--- Requirement ---
For the entries that follow, set down each one exactly and drop any pictures.
BEGIN Record extracts
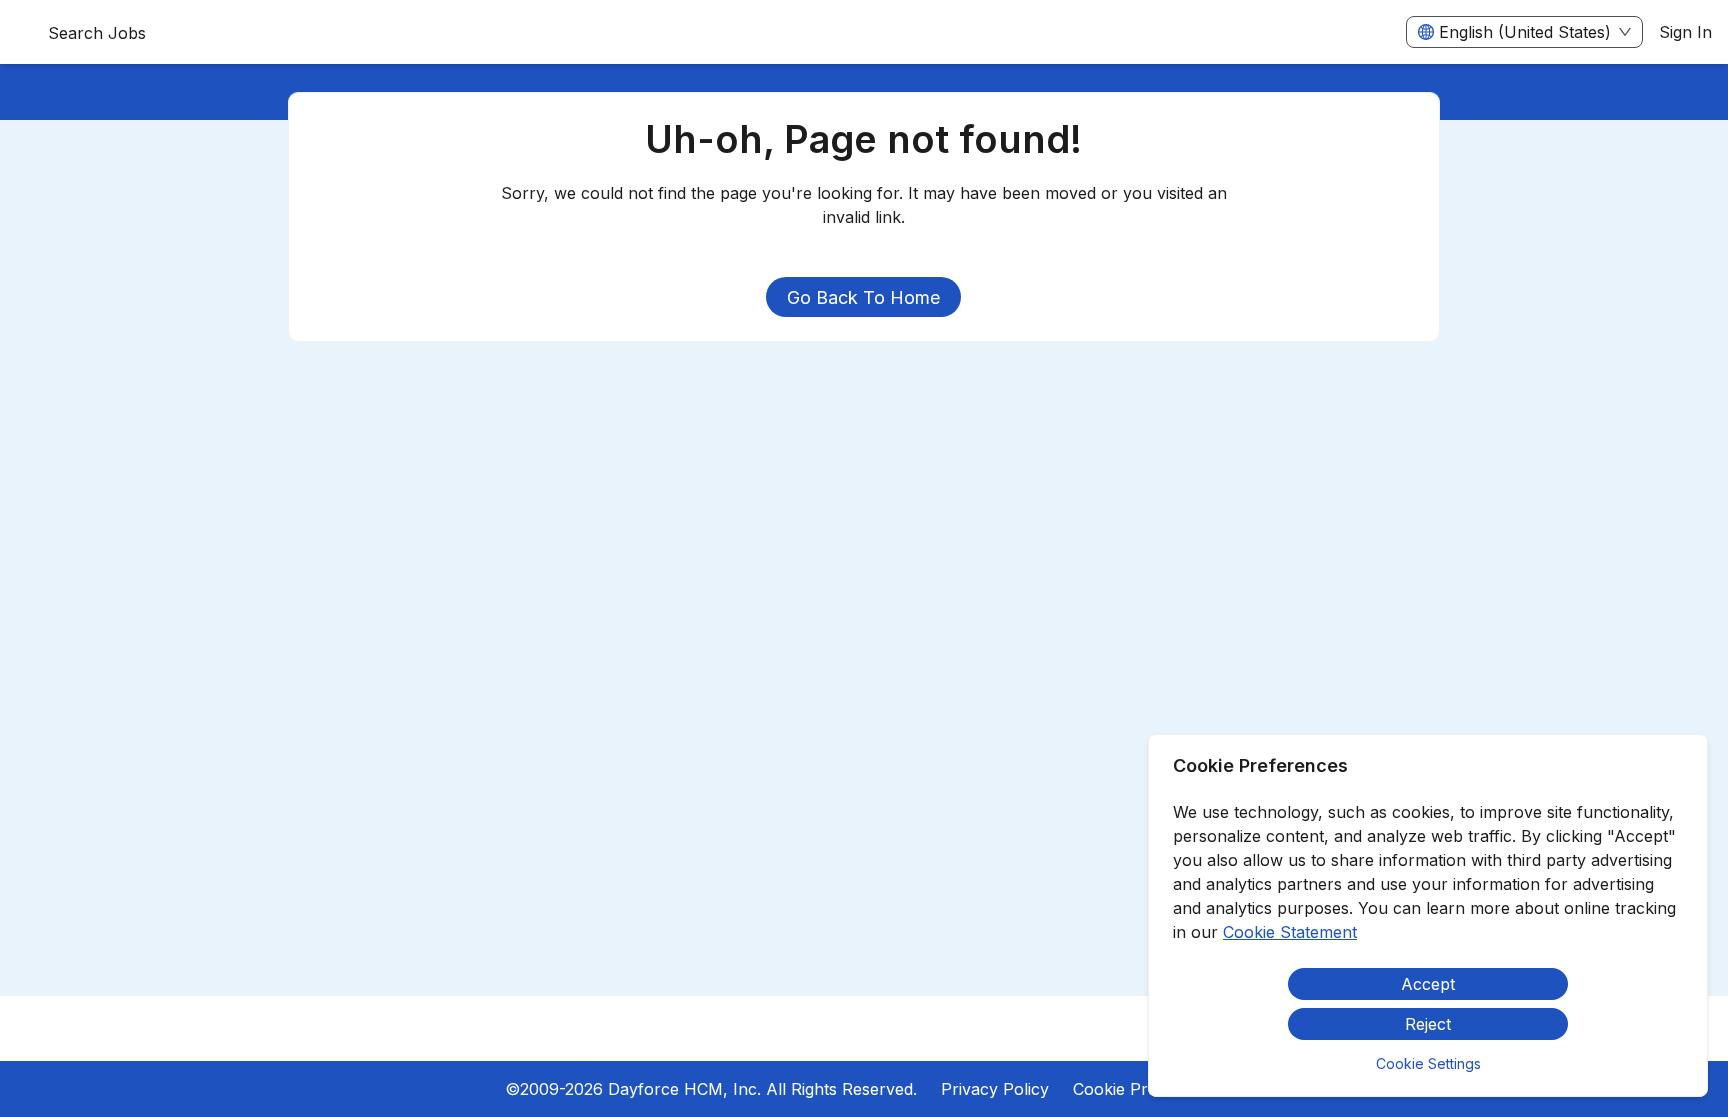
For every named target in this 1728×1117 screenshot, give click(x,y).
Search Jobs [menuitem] (97, 33)
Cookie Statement (1290, 932)
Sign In (1685, 32)
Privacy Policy (995, 1089)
END Record extracts
--- Solution to the problem ---
For every named target in this 1728×1117 screenshot, give click(x,y).
Search Jobs [menuitem] (97, 33)
Cookie Statement (1290, 932)
Sign In (1685, 32)
Privacy Policy (995, 1089)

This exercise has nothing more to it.